1. ALORS QUE, à la supposer établie, la violation de l'obligation de consultation préalable du CHSCT ne saurait être une cause de nullité de la décision de l'employeur, pas plus qu'elle n'entraîne l'inopposabilité de cette décision aux salariés ; qu'il résulte des constatations de l'arrêt attaqué que la mise en place du système de géolocalisation litigieux avait fait l'objet d'une information individuelle du salarié et d'une déclaration auprès de la CNIL, seules conditions de validité de son utilisation ; qu'en statuant comme elle l'a fait, la cour d'appel a fait une fausse application des dispositions de l'article L. 4612-8 du code du travail en vigueur au moment des faits ;

2. ALORS, AU SURPLUS, QU'il résulte des constatations de l'arrêt attaqué que la mise en place du système de géolocalisation litigieux avait fait l'objet d'une information préalable des salariés concernés - M. R... en ayant été informé par courrier du 9 octobre 2009 - ainsi que du comité d'entreprise ; qu'il est également constaté que ce mode de géolocalisation a fait l'objet d'une déclaration auprès de la CNIL ; qu'il en résulte que l'employeur pouvait y avoir recours et utiliser les informations ainsi recueillies pour établir la cause réelle et sérieuse de licenciement de M. R... ; qu'en statuant comme elle l'a fait, la cour d'appel a violé les dispositions des articles L. 1232-1 et L. 1235-1 du code du travail ;

3. ALORS EN TOUT ETAT DE CAUSE QUE l'utilisation d'un moyen de preuve illicite n'a pas d'incidence sur le litige dont l'issue repose sur des faits dont la réalité n'est contestée par aucune des parties ; qu'en jugeant que la circonstance que le salarié ait reconnu avoir fait un détour pour effectuer une opération auprès d'un client à son profit personnel et aux frais de l'entreprise est sans effet en raison de l'irrégularité du système de géolocalisation utilisé et que le licenciement doit en conséquence être jugé sans cause réelle et sérieuse, quand le système de géolocalisation mis en place permettait tout au plus de révéler un détour effectué par le salarié, mais non son motif et l'étendue de la faute du salarié, la cour d'appel a violé les dispositions de l'article L. 1235-1 du code du travail.

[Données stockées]
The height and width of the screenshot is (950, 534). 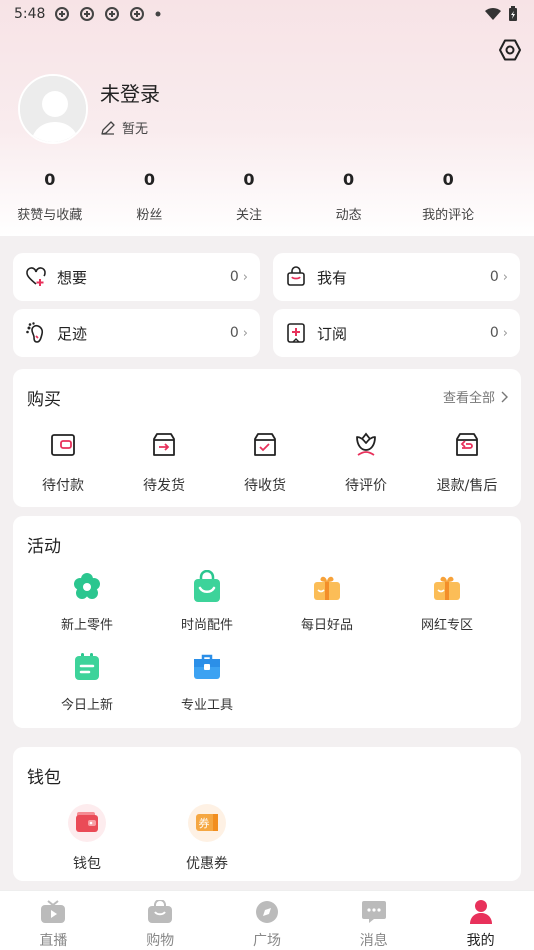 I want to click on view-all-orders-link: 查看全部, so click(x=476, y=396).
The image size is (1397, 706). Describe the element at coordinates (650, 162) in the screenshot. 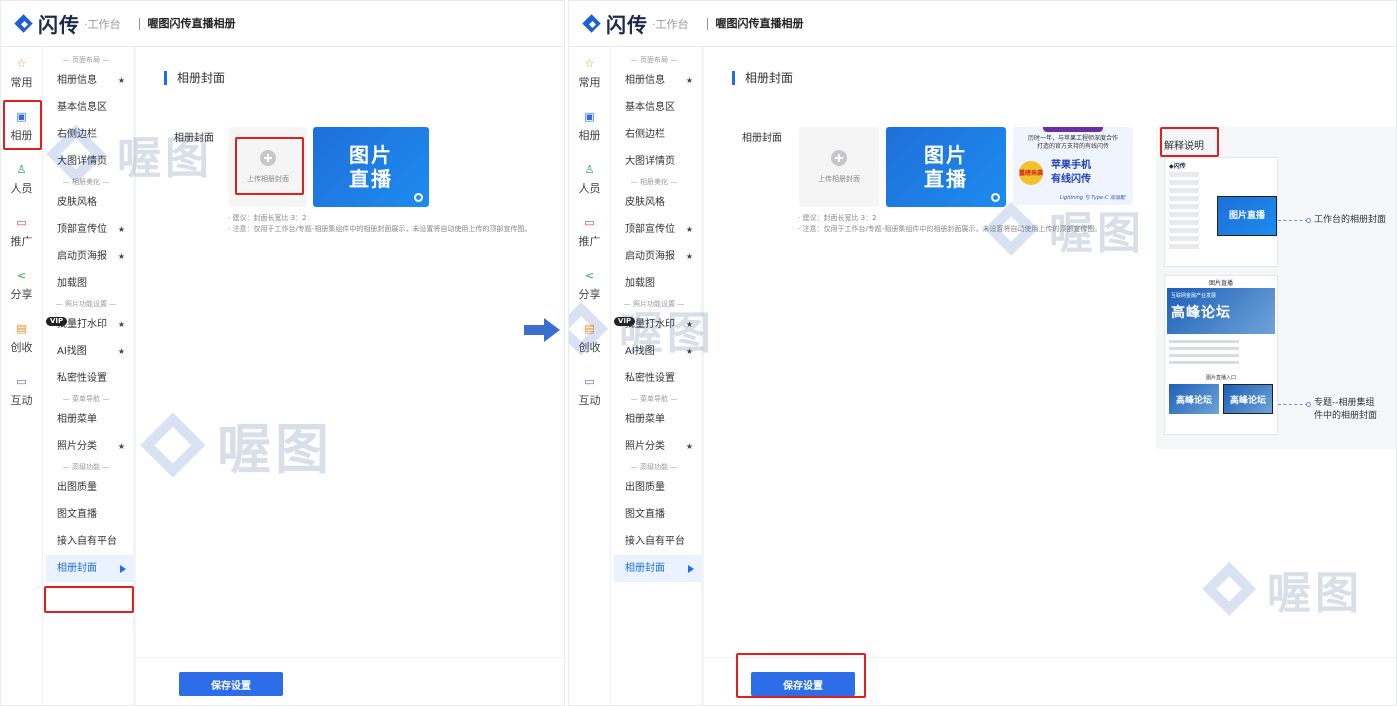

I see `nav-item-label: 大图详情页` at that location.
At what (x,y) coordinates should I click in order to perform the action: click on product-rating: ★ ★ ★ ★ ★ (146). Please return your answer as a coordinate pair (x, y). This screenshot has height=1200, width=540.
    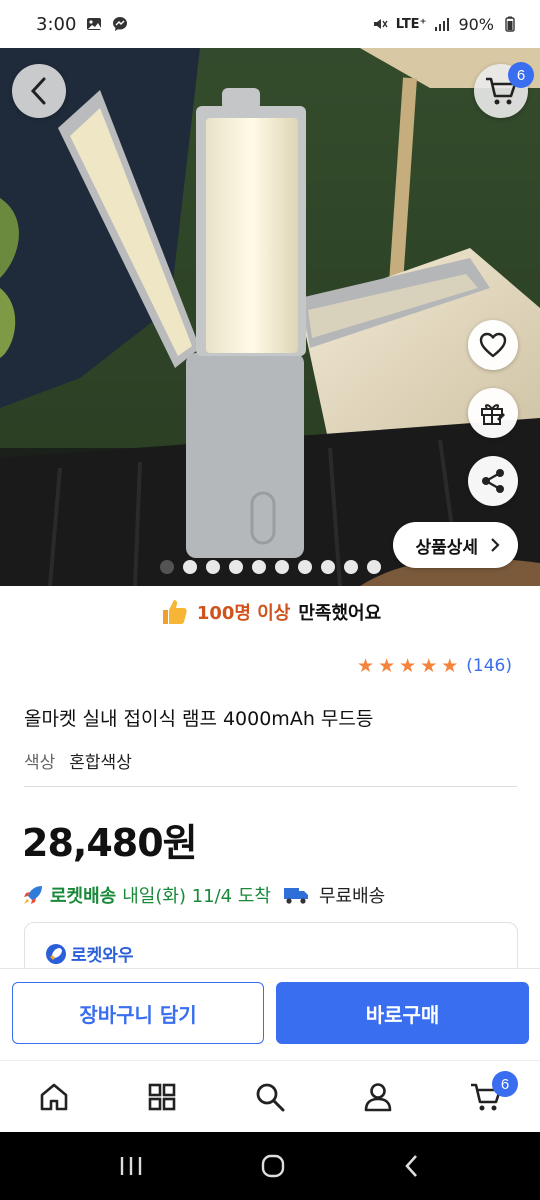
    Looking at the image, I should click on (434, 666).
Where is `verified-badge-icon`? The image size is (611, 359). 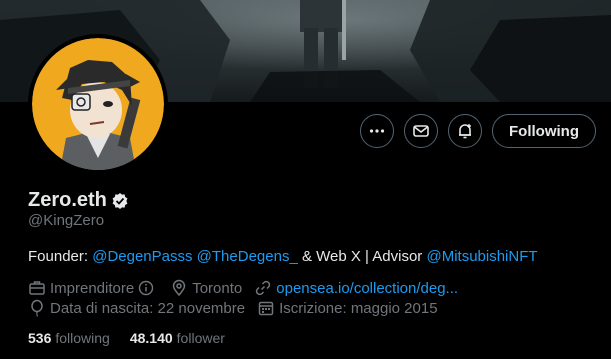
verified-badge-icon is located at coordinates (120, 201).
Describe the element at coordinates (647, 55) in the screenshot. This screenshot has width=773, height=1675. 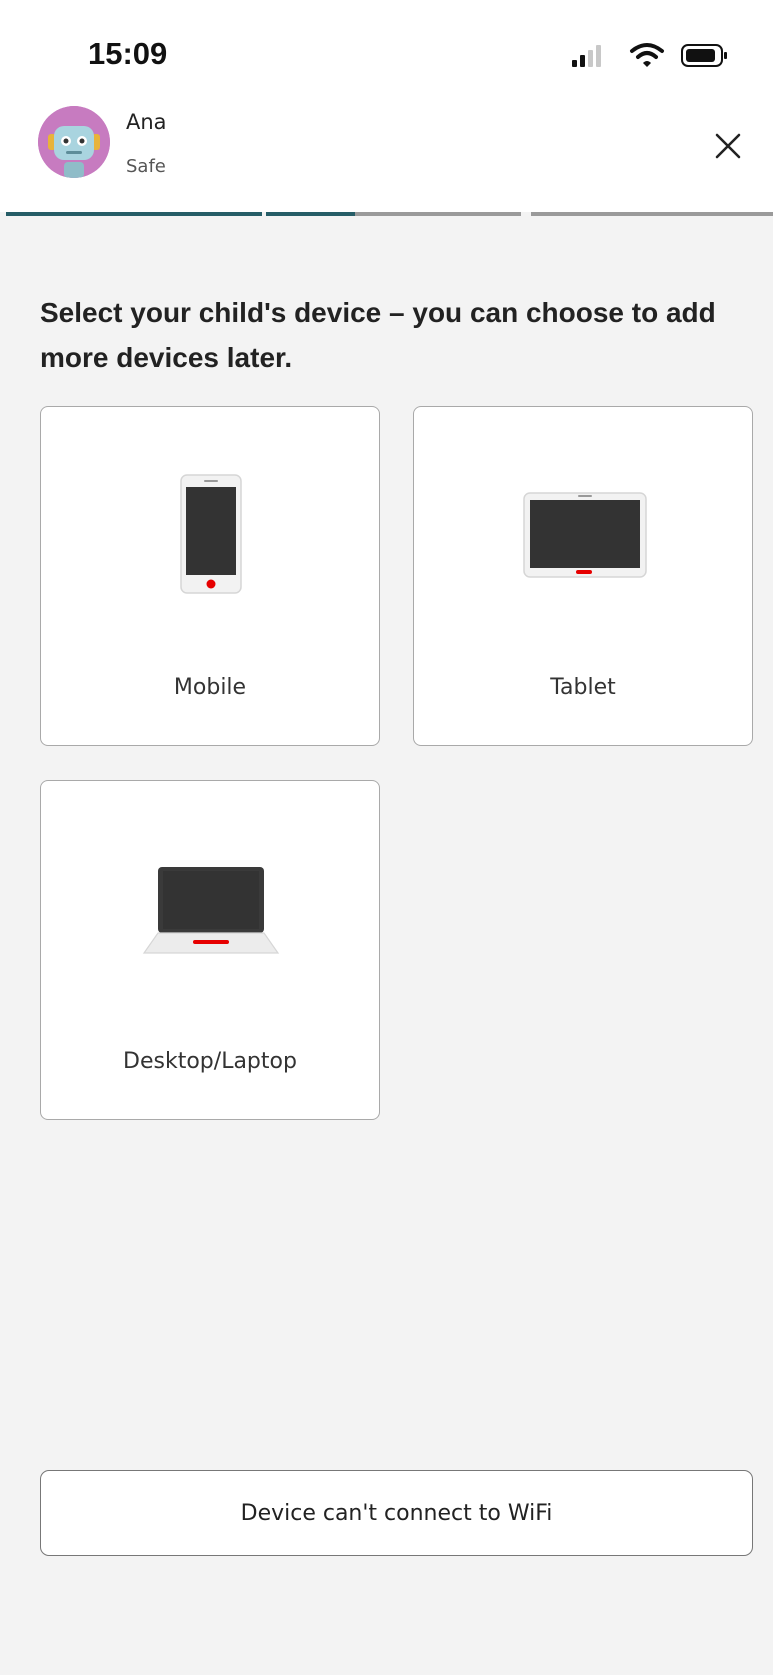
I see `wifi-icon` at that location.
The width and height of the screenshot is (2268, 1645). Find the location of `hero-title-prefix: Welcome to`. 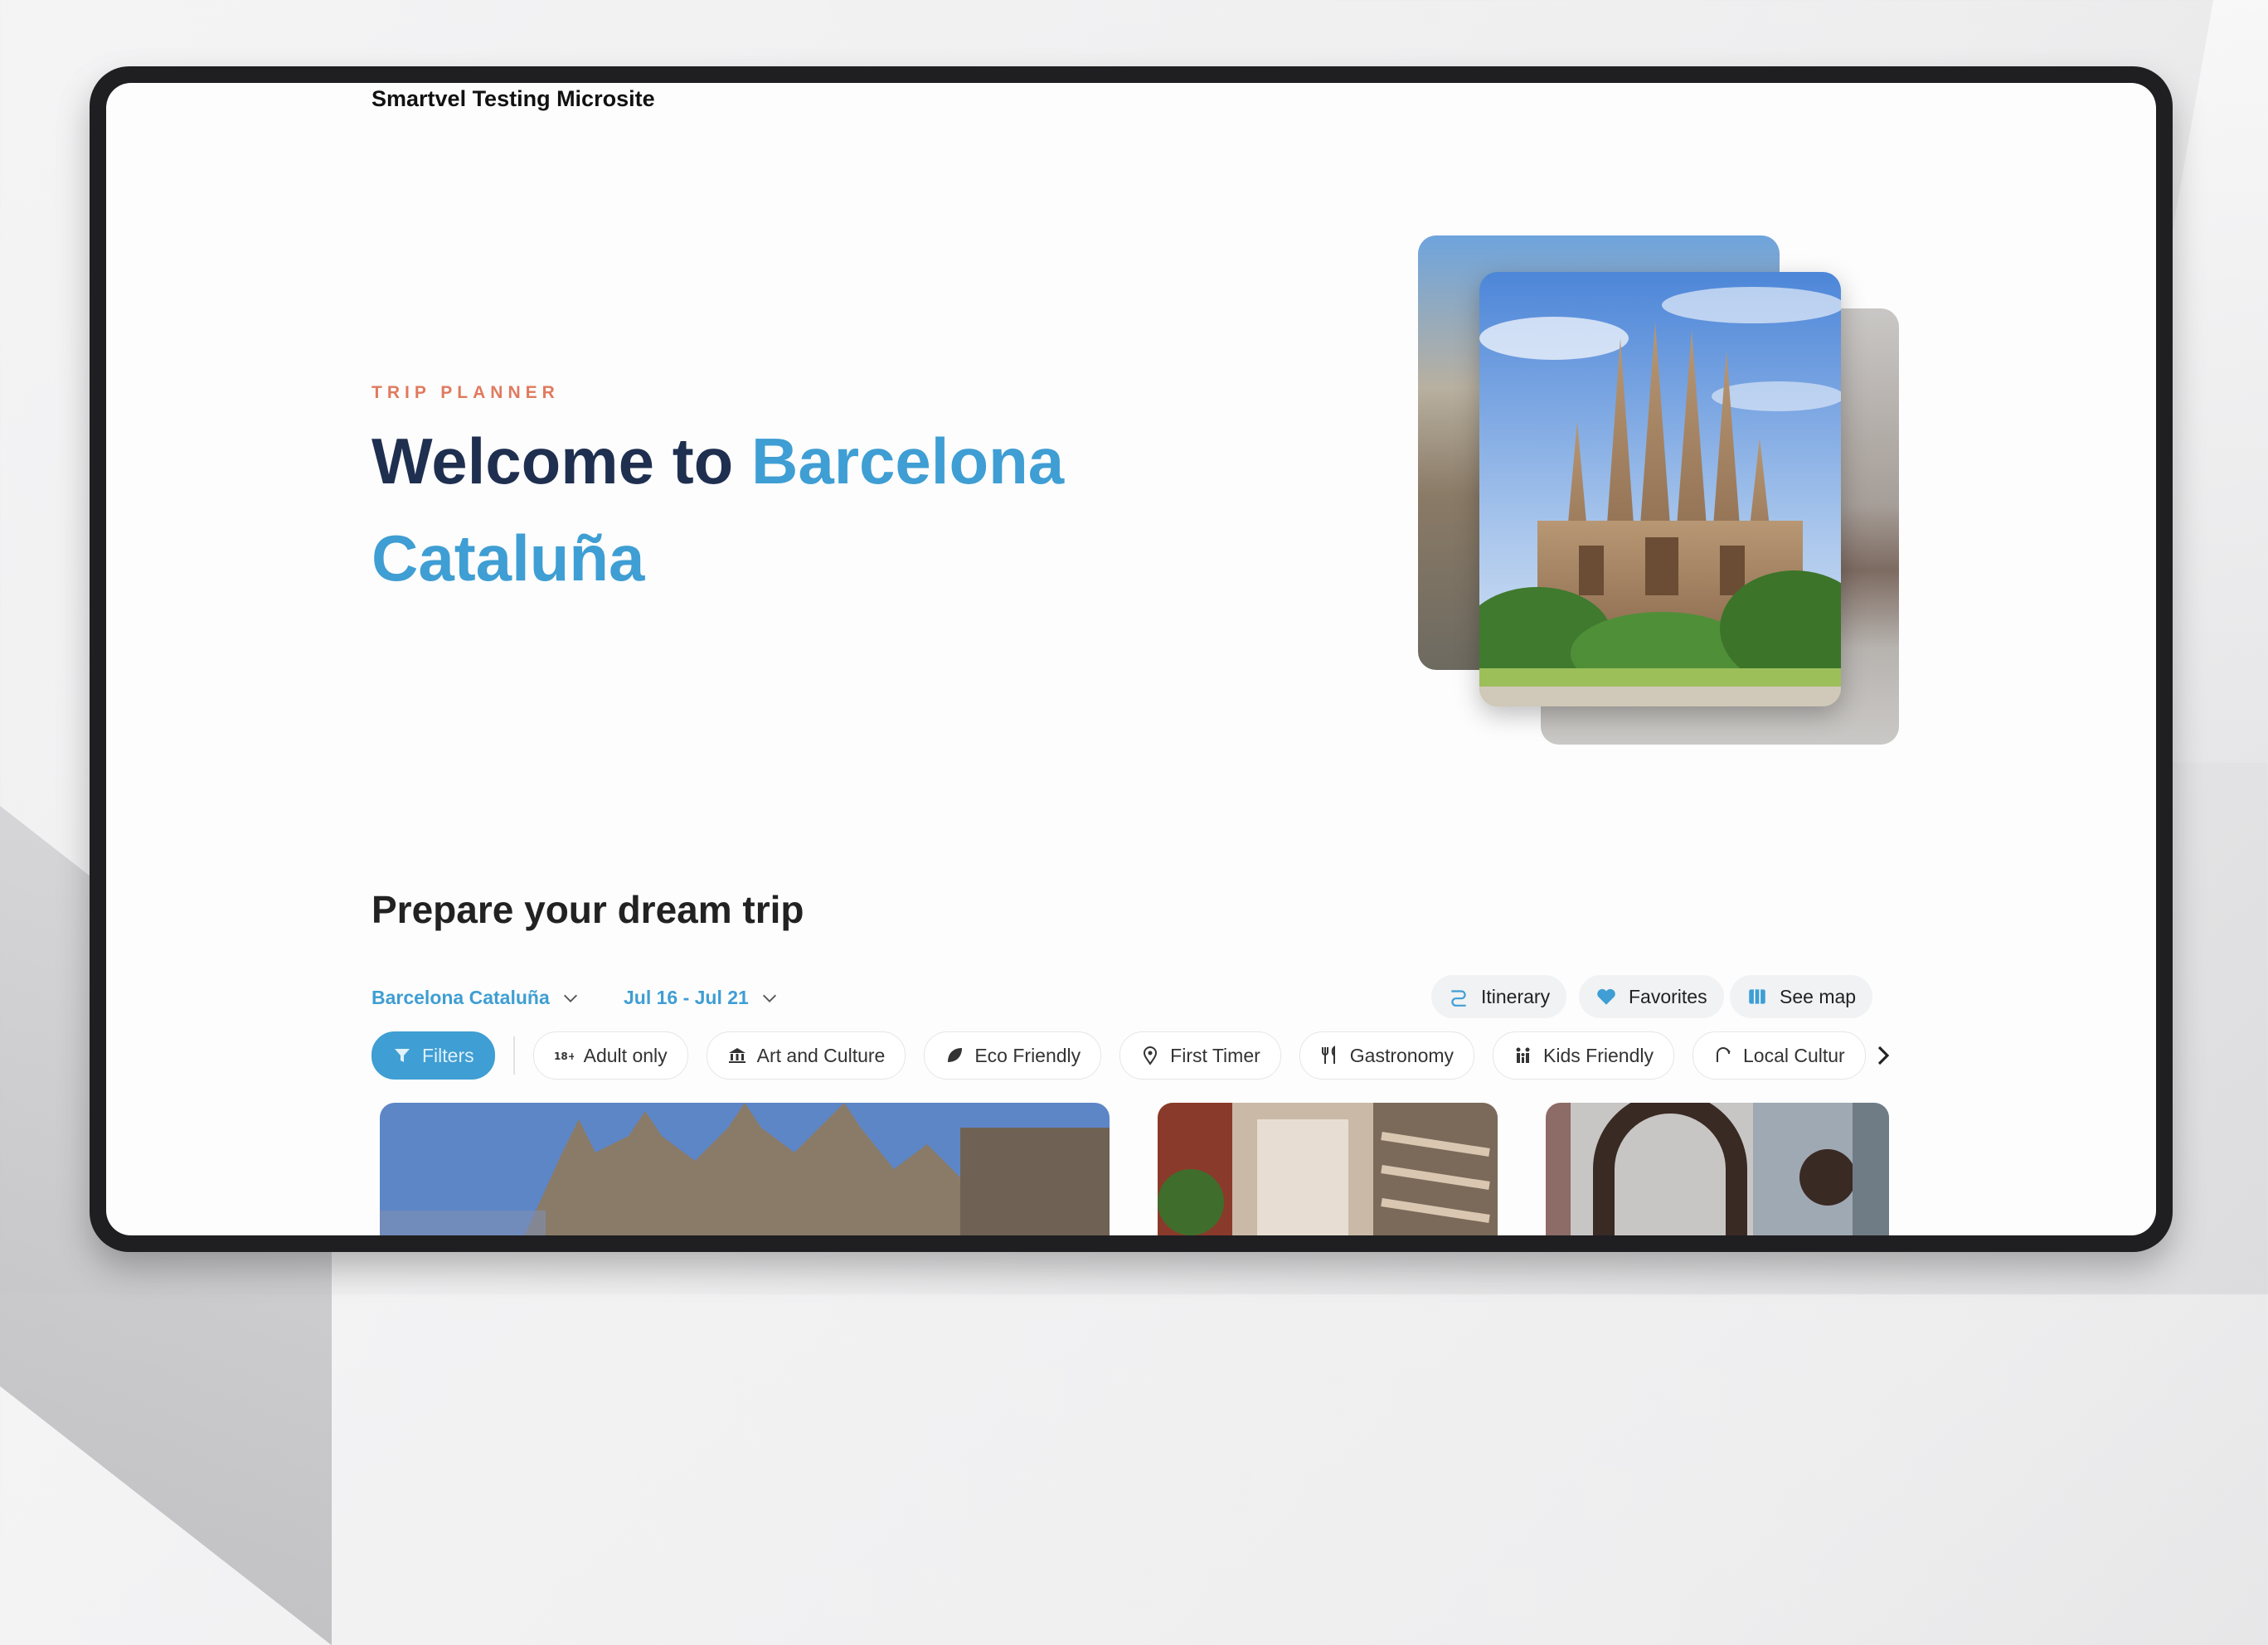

◆ **CONSIGNE À SUIVRE**
Réécrivez, s'il vous plaît, le passage du texte allant de « 3. ALORS EN » jusqu'à « code du travail. », en remplaçant « détour » par « écart ». La liste constitue un matériau distinct du texte.

◆ **RÉPONSE ATTENDUE**
3. ALORS EN TOUT ETAT DE CAUSE QUE l'utilisation d'un moyen de preuve illicite n'a pas d'incidence sur le litige dont l'issue repose sur des faits dont la réalité n'est contestée par aucune des parties ; qu'en jugeant que la circonstance que le salarié ait reconnu avoir fait un écart pour effectuer une opération auprès d'un client à son profit personnel et aux frais de l'entreprise est sans effet en raison de l'irrégularité du système de géolocalisation utilisé et que le licenciement doit en conséquence être jugé sans cause réelle et sérieuse, quand le système de géolocalisation mis en place permettait tout au plus de révéler un écart effectué par le salarié, mais non son motif et l'étendue de la faute du salarié, la cour d'appel a violé les dispositions de l'article L. 1235-1 du code du travail.